Excerpts from a dataset
###
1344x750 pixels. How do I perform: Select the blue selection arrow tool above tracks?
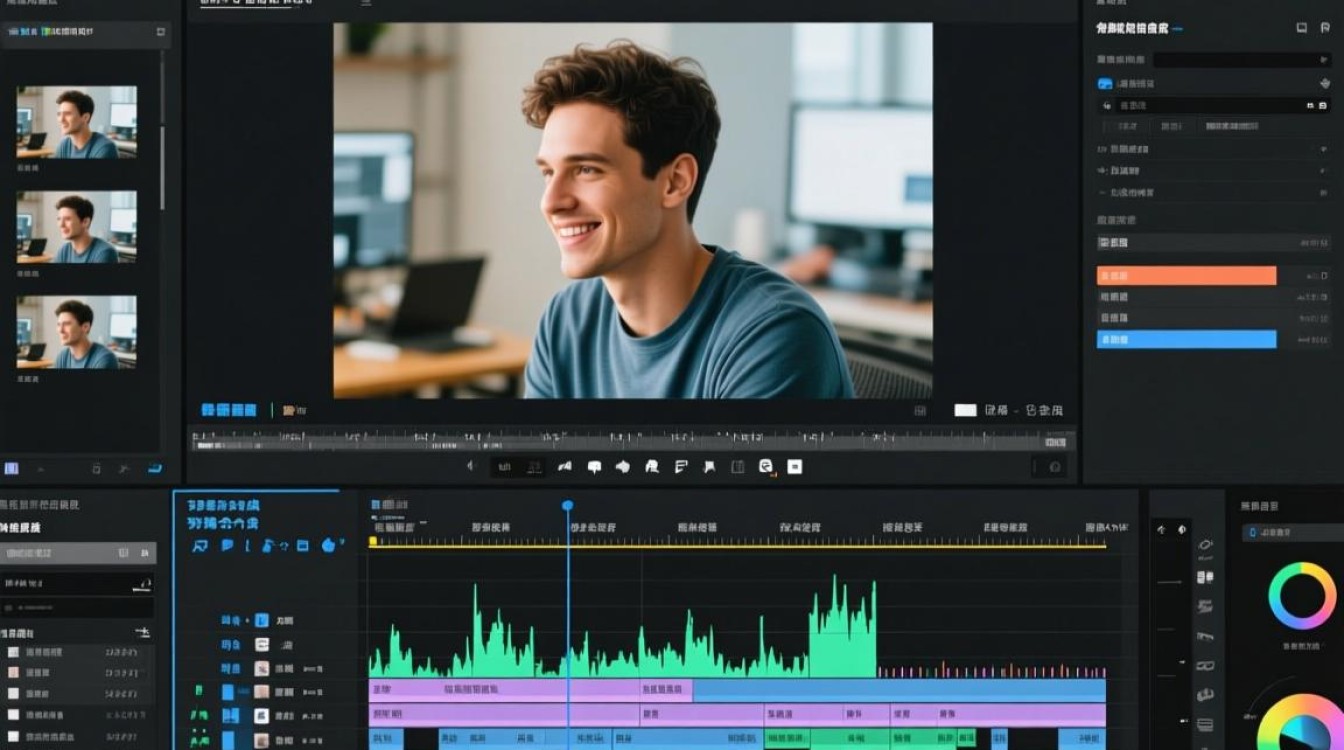[200, 546]
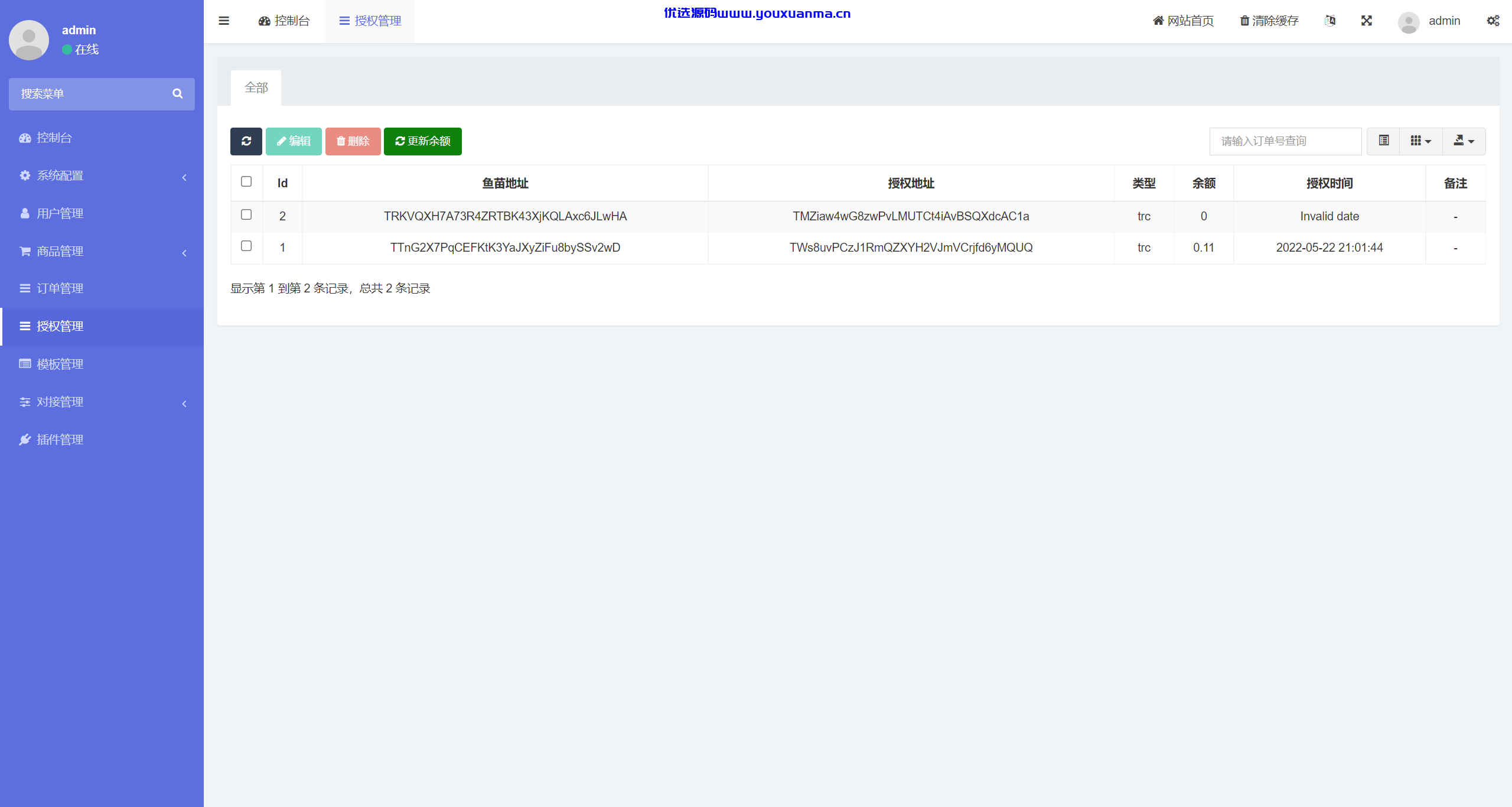Enter fullscreen using the expand icon
Screen dimensions: 1512x807
[x=1367, y=21]
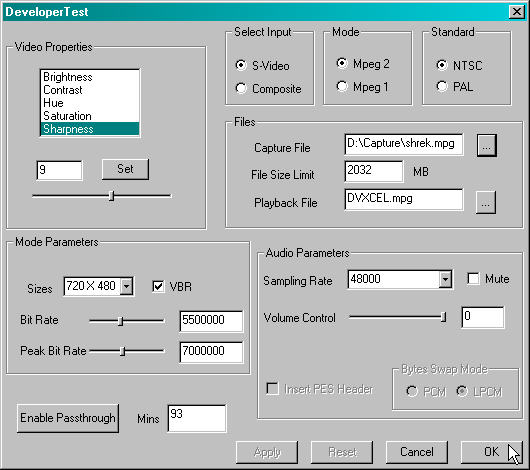530x470 pixels.
Task: Switch video standard to PAL
Action: [x=442, y=86]
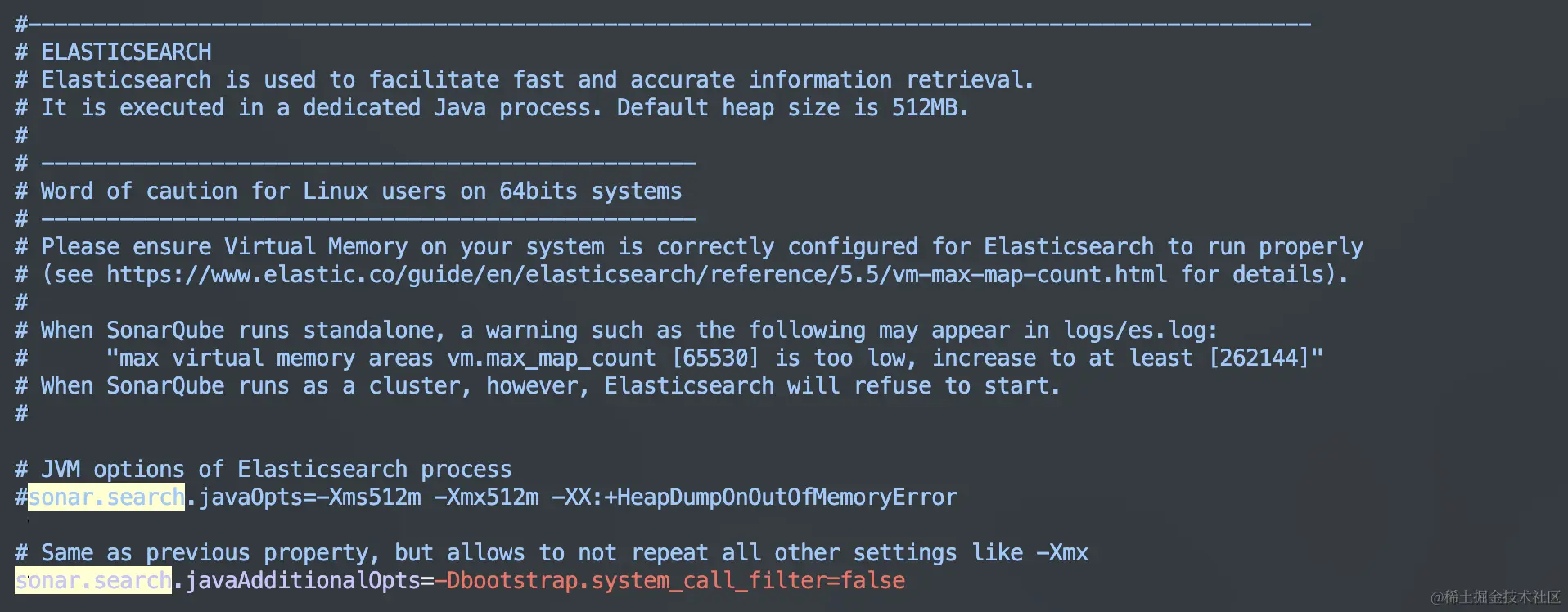Click the 512MB default heap size text

pos(929,107)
###
Directions: When you give the entries again, keep them exact and omit any picture they contain.

Task result:
1344x750 pixels. How do I perform: Select the blue selection arrow tool above tracks?
[200, 546]
Enter fullscreen using the expand icon
Screen dimensions: 1512x807
[x=1367, y=21]
530x470 pixels.
Task: Switch video standard to PAL
Action: [x=442, y=86]
Click the 512MB default heap size text

pos(929,107)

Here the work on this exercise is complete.